▸ WHAT TO WORK ON
Make an exact reproduction of all the data.

▸ DATA FOR REVIEW

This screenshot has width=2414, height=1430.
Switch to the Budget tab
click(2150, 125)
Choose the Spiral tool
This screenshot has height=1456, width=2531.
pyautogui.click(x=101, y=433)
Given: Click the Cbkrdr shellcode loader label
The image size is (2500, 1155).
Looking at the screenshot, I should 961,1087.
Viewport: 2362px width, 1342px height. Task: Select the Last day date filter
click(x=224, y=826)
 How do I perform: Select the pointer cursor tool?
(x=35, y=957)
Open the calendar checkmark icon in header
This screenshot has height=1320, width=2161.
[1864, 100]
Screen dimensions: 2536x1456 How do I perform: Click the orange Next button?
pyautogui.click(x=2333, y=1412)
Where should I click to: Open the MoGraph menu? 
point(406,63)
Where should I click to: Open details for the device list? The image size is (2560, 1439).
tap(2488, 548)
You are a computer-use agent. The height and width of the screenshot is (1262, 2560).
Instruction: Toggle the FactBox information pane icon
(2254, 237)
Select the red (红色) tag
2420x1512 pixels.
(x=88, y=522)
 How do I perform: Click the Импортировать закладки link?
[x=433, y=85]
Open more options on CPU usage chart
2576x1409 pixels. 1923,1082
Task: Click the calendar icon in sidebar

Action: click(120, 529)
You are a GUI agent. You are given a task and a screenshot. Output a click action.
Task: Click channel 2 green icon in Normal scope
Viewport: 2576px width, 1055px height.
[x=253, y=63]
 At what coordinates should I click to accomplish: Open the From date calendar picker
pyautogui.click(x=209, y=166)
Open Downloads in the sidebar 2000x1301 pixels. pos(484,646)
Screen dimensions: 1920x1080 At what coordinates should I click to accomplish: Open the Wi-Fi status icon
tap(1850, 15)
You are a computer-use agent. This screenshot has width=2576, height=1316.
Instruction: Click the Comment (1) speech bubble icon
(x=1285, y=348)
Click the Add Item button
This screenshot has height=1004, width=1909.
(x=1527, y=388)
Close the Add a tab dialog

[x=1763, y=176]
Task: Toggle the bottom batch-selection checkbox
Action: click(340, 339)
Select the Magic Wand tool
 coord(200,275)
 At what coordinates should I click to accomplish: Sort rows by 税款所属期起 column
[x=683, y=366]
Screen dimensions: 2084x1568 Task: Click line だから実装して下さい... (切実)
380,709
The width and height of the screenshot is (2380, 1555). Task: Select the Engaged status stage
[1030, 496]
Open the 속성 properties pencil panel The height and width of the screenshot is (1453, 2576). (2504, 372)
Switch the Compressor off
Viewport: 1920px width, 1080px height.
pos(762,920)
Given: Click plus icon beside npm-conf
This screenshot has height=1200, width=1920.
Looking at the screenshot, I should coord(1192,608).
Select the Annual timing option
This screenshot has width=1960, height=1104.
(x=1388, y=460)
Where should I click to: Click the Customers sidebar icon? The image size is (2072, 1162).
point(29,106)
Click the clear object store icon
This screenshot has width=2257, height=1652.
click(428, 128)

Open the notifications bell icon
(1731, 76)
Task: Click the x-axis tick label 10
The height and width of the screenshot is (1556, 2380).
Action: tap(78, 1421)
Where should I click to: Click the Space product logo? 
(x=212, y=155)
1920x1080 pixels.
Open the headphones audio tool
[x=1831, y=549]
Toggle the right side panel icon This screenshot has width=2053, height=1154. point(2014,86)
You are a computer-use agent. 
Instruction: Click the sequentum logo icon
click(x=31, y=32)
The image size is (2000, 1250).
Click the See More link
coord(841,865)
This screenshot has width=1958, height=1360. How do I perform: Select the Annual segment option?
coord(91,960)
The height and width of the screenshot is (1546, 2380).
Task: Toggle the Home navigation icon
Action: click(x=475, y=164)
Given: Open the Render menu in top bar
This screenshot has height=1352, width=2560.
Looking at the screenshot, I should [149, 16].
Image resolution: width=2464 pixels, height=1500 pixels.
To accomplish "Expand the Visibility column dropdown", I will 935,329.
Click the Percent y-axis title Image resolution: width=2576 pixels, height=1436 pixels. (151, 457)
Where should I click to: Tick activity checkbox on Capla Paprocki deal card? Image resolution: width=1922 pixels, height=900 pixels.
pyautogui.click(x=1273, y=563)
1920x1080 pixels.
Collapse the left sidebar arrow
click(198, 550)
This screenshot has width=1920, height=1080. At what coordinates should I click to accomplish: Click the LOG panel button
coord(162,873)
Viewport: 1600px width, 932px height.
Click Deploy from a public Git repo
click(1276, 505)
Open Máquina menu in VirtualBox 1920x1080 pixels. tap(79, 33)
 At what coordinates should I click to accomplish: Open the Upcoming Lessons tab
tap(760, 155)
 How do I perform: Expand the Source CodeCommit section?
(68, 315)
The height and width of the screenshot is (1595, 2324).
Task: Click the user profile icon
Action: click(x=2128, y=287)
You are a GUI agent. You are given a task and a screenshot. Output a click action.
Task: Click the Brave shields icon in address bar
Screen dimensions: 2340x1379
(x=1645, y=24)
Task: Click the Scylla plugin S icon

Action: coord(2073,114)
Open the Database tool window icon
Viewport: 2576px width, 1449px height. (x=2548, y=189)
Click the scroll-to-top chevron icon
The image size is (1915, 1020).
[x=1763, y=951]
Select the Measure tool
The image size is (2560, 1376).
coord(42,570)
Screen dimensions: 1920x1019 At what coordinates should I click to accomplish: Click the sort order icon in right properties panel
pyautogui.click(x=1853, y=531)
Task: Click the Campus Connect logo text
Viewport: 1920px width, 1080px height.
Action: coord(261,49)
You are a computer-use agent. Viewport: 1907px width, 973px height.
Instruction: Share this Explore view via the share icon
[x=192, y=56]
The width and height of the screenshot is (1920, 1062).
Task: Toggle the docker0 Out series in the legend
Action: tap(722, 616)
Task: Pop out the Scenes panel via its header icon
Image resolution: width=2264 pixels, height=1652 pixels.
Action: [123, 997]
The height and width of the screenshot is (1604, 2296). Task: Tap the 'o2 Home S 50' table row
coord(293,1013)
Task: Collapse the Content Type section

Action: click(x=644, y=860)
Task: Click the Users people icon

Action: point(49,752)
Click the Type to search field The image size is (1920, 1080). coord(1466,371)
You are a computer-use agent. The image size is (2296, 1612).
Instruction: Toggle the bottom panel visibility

▸ TASK OUTPUT
This screenshot has width=2414, height=1430.
Switch to the Budget tab
click(2150, 125)
Choose the Spiral tool
This screenshot has height=1456, width=2531.
pyautogui.click(x=101, y=433)
Given: Click the Cbkrdr shellcode loader label
The image size is (2500, 1155).
Looking at the screenshot, I should 961,1087.
Viewport: 2362px width, 1342px height. Task: Select the Last day date filter
click(x=224, y=826)
 How do I perform: Select the pointer cursor tool?
(x=35, y=957)
Open the calendar checkmark icon in header
This screenshot has height=1320, width=2161.
[1864, 100]
Screen dimensions: 2536x1456 How do I perform: Click the orange Next button?
pyautogui.click(x=2333, y=1412)
Where should I click to: Open the MoGraph menu? 
point(406,63)
Where should I click to: Open details for the device list? The image size is (2560, 1439).
tap(2488, 548)
You are a computer-use agent. The height and width of the screenshot is (1262, 2560).
Instruction: Toggle the FactBox information pane icon
(2254, 237)
Select the red (红色) tag
2420x1512 pixels.
(x=88, y=522)
 How do I perform: Click the Импортировать закладки link?
[x=433, y=85]
Open more options on CPU usage chart
2576x1409 pixels. 1923,1082
Task: Click the calendar icon in sidebar

Action: click(120, 529)
You are a GUI agent. You are given a task and a screenshot. Output a click action.
Task: Click channel 2 green icon in Normal scope
Viewport: 2576px width, 1055px height.
[x=253, y=63]
 At what coordinates should I click to accomplish: Open the From date calendar picker
pyautogui.click(x=209, y=166)
Open Downloads in the sidebar 2000x1301 pixels. pos(484,646)
Screen dimensions: 1920x1080 At what coordinates should I click to accomplish: Open the Wi-Fi status icon
tap(1850, 15)
You are a computer-use agent. This screenshot has width=2576, height=1316.
Instruction: Click the Comment (1) speech bubble icon
(x=1285, y=348)
Click the Add Item button
This screenshot has height=1004, width=1909.
(x=1527, y=388)
Close the Add a tab dialog

[x=1763, y=176]
Task: Toggle the bottom batch-selection checkbox
Action: click(340, 339)
Select the Magic Wand tool
 coord(200,275)
 At what coordinates should I click to accomplish: Sort rows by 税款所属期起 column
[x=683, y=366]
Screen dimensions: 2084x1568 Task: Click line だから実装して下さい... (切実)
380,709
The width and height of the screenshot is (2380, 1555). Task: Select the Engaged status stage
[1030, 496]
Open the 속성 properties pencil panel The height and width of the screenshot is (1453, 2576). (2504, 372)
Switch the Compressor off
Viewport: 1920px width, 1080px height.
pos(762,920)
Given: Click plus icon beside npm-conf
This screenshot has height=1200, width=1920.
Looking at the screenshot, I should coord(1192,608).
Select the Annual timing option
This screenshot has width=1960, height=1104.
(x=1388, y=460)
Where should I click to: Click the Customers sidebar icon? The image size is (2072, 1162).
point(29,106)
Click the clear object store icon
This screenshot has width=2257, height=1652.
click(428, 128)

Open the notifications bell icon
(1731, 76)
Task: Click the x-axis tick label 10
The height and width of the screenshot is (1556, 2380).
Action: tap(78, 1421)
Where should I click to: Click the Space product logo? 
(x=212, y=155)
1920x1080 pixels.
Open the headphones audio tool
[x=1831, y=549]
Toggle the right side panel icon This screenshot has width=2053, height=1154. point(2014,86)
You are a computer-use agent. 
Instruction: Click the sequentum logo icon
click(x=31, y=32)
The image size is (2000, 1250).
Click the See More link
coord(841,865)
This screenshot has width=1958, height=1360. How do I perform: Select the Annual segment option?
coord(91,960)
The height and width of the screenshot is (1546, 2380).
Task: Toggle the Home navigation icon
Action: click(x=475, y=164)
Given: Open the Render menu in top bar
This screenshot has height=1352, width=2560.
Looking at the screenshot, I should [149, 16].
Image resolution: width=2464 pixels, height=1500 pixels.
To accomplish "Expand the Visibility column dropdown", I will 935,329.
Click the Percent y-axis title Image resolution: width=2576 pixels, height=1436 pixels. (151, 457)
Where should I click to: Tick activity checkbox on Capla Paprocki deal card? Image resolution: width=1922 pixels, height=900 pixels.
pyautogui.click(x=1273, y=563)
1920x1080 pixels.
Collapse the left sidebar arrow
click(198, 550)
This screenshot has width=1920, height=1080. At what coordinates should I click to accomplish: Click the LOG panel button
coord(162,873)
Viewport: 1600px width, 932px height.
Click Deploy from a public Git repo
click(1276, 505)
Open Máquina menu in VirtualBox 1920x1080 pixels. tap(79, 33)
 At what coordinates should I click to accomplish: Open the Upcoming Lessons tab
tap(760, 155)
 How do I perform: Expand the Source CodeCommit section?
(68, 315)
The height and width of the screenshot is (1595, 2324).
Task: Click the user profile icon
Action: click(x=2128, y=287)
You are a GUI agent. You are given a task and a screenshot. Output a click action.
Task: Click the Brave shields icon in address bar
Screen dimensions: 2340x1379
(x=1645, y=24)
Task: Click the Scylla plugin S icon

Action: coord(2073,114)
Open the Database tool window icon
Viewport: 2576px width, 1449px height. (x=2548, y=189)
Click the scroll-to-top chevron icon
The image size is (1915, 1020).
[x=1763, y=951]
Select the Measure tool
The image size is (2560, 1376).
coord(42,570)
Screen dimensions: 1920x1019 At what coordinates should I click to accomplish: Click the sort order icon in right properties panel
pyautogui.click(x=1853, y=531)
Task: Click the Campus Connect logo text
Viewport: 1920px width, 1080px height.
Action: coord(261,49)
You are a computer-use agent. Viewport: 1907px width, 973px height.
Instruction: Share this Explore view via the share icon
[x=192, y=56]
The width and height of the screenshot is (1920, 1062).
Task: Toggle the docker0 Out series in the legend
Action: tap(722, 616)
Task: Pop out the Scenes panel via its header icon
Image resolution: width=2264 pixels, height=1652 pixels.
Action: [123, 997]
The height and width of the screenshot is (1604, 2296). Task: Tap the 'o2 Home S 50' table row
coord(293,1013)
Task: Collapse the Content Type section

Action: click(x=644, y=860)
Task: Click the Users people icon

Action: point(49,752)
Click the Type to search field The image size is (1920, 1080). coord(1466,371)
You are a computer-use agent. The image size is (2296, 1612).
Instruction: Toggle the bottom panel visibility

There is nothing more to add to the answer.